Dystrophinopathy diagnosis made easy: skin biopsy, an emerging novel tool.

Dystrophinopathies are diagnosed by genetic studies and muscle biopsy. Most centers have multiplex polymerase chain reaction facilities diagnosing 65% to 70% of dystrophinopathy cases. Muscle biopsy is a time-consuming, invasive procedure whereas skin biopsy is a simple procedure done under local anesthesia. The current study evaluated the diagnostic accuracy of skin biopsy in dystrophinopathy. Overall, 119 confirmed cases of muscular dystrophy (111 males and 8 females) were included in the final analysis, of which 100 (all males) were dystrophinopathy.

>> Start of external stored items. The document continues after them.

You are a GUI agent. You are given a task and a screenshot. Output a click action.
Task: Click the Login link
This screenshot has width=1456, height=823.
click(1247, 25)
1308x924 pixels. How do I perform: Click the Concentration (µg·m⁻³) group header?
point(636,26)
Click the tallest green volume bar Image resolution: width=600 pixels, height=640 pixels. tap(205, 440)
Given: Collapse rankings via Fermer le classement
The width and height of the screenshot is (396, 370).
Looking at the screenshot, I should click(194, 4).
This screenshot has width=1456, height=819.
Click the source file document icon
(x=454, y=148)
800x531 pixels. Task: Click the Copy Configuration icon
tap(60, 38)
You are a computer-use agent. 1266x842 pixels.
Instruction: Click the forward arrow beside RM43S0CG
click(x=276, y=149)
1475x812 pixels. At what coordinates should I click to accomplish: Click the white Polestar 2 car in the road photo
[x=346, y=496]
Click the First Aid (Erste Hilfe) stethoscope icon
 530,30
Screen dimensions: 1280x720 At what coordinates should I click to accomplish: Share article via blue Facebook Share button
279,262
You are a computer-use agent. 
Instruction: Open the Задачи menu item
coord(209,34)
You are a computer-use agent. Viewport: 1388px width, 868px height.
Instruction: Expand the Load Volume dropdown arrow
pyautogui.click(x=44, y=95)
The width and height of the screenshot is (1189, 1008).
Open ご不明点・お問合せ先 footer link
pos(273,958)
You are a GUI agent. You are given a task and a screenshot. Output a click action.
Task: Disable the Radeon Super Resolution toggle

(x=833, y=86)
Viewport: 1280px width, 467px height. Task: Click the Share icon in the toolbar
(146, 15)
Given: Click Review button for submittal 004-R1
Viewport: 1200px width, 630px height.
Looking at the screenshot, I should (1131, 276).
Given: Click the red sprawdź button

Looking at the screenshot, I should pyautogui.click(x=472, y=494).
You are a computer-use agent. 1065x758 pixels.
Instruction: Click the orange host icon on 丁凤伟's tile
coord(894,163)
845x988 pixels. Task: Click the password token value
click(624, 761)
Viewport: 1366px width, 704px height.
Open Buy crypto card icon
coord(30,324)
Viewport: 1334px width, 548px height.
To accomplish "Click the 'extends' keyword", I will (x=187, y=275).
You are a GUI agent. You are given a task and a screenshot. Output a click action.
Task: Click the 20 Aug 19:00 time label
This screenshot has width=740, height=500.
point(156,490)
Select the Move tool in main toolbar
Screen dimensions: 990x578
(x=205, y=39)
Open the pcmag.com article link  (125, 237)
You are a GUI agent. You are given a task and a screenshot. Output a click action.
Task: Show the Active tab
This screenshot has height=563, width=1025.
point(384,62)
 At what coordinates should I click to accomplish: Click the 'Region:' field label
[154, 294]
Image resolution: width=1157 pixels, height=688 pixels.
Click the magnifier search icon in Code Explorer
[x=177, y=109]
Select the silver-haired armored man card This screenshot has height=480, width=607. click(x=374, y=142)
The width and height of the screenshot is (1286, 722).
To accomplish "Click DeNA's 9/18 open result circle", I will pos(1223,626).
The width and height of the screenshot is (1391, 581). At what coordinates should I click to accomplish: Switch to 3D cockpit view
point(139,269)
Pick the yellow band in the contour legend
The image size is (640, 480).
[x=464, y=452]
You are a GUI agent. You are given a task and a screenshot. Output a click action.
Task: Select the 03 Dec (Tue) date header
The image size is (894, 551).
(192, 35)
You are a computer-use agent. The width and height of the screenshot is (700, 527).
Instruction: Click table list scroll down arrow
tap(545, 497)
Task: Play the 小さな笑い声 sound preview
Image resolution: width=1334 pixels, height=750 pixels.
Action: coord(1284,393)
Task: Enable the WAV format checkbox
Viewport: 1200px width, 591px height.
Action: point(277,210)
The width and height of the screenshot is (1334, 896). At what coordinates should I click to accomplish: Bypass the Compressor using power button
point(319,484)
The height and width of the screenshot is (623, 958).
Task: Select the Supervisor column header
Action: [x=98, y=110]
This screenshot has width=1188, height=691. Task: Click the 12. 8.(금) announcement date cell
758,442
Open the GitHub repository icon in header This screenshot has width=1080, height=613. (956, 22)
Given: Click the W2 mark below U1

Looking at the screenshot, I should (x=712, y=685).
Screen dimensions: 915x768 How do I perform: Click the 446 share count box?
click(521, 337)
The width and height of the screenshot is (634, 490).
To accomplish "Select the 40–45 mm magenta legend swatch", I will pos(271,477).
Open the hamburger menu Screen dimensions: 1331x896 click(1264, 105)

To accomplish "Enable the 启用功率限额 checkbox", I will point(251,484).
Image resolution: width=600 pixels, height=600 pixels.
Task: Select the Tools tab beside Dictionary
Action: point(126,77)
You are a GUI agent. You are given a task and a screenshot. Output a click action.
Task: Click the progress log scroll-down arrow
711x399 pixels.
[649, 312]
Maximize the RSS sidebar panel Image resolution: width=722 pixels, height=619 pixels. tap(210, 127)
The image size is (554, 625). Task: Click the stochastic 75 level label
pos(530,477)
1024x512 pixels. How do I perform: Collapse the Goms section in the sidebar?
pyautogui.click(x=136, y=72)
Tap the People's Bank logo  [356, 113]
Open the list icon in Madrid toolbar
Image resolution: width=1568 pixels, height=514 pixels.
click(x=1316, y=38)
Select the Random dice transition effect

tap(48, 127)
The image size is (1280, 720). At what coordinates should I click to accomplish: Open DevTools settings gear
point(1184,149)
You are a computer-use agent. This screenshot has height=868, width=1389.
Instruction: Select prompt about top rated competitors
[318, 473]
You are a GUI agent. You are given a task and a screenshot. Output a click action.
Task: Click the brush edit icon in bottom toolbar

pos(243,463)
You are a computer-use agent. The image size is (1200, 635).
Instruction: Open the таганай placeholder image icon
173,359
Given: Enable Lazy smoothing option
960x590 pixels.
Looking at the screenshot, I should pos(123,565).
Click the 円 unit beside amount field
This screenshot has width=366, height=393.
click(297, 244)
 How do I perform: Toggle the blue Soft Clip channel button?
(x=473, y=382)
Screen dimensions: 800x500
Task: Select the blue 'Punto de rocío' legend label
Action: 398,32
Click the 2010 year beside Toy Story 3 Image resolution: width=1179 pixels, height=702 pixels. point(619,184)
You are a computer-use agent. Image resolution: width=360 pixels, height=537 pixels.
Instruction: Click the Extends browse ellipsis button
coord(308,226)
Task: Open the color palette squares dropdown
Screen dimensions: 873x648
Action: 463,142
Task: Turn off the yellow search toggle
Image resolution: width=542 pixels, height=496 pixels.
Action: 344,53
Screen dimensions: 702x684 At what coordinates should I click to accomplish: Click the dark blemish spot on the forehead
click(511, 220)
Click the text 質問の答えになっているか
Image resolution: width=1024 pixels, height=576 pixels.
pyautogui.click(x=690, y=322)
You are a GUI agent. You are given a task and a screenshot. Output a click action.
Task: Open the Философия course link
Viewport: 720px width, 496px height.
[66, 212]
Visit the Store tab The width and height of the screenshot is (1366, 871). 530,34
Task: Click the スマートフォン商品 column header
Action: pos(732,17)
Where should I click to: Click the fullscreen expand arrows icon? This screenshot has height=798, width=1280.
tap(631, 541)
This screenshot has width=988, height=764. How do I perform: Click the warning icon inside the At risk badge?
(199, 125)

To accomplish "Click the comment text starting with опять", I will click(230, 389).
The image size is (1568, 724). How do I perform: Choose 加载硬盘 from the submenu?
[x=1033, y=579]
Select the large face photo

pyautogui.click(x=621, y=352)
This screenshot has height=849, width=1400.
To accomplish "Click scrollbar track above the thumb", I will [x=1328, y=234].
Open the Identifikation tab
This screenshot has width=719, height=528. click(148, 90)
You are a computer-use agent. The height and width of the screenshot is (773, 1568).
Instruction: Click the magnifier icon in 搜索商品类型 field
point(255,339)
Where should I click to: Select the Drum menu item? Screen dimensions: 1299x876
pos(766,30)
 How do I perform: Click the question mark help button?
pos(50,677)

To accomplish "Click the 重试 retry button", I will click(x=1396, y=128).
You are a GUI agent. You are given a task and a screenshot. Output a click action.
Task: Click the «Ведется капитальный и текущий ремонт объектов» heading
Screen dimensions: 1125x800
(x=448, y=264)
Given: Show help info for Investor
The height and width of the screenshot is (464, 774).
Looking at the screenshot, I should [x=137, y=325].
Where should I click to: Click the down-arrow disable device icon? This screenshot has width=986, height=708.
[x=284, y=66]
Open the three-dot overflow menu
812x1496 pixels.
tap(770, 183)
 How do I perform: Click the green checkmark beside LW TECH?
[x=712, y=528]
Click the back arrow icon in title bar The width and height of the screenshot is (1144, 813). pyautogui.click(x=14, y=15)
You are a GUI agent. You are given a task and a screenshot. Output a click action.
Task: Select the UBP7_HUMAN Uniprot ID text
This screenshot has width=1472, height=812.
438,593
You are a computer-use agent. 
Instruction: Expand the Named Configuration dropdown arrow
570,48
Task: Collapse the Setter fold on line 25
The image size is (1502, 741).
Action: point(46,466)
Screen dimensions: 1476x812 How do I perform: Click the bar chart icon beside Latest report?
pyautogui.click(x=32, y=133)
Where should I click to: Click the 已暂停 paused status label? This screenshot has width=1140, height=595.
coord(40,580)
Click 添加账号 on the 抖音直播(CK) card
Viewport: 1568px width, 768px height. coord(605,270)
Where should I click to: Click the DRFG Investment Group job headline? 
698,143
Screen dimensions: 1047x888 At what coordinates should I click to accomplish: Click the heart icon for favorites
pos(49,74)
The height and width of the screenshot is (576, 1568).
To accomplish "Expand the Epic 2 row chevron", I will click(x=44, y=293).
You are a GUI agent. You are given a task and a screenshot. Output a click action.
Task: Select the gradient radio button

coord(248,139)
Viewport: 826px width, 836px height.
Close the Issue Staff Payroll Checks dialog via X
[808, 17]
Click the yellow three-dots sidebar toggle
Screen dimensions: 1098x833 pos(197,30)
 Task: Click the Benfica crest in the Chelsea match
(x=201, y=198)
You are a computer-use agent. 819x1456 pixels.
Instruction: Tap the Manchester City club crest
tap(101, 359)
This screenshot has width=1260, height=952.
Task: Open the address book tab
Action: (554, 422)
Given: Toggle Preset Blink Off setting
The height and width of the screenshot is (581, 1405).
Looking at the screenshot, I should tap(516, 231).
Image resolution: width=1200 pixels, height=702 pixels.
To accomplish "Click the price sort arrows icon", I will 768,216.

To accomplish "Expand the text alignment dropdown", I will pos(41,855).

Skin biopsy diagnosed dystrophinopathy in suspected muscular dystrophy patients with a sensitivity of 98% (92.3%-99.7%), specificity of 99% (93.7%-99.9%), positive predictive value of 94.7% (71.9%-99.7%), and negative predictive value of 90% (66.9%-98.2%). Skin biopsy can be used for screening dystrophinopathy in muscular dystrophy patients (high sensitivity and positive predictive value). It being a simple and minimally invasive procedure, histopathologic and molecular markers of disease progression and response to novel treatment options can be assessed serially.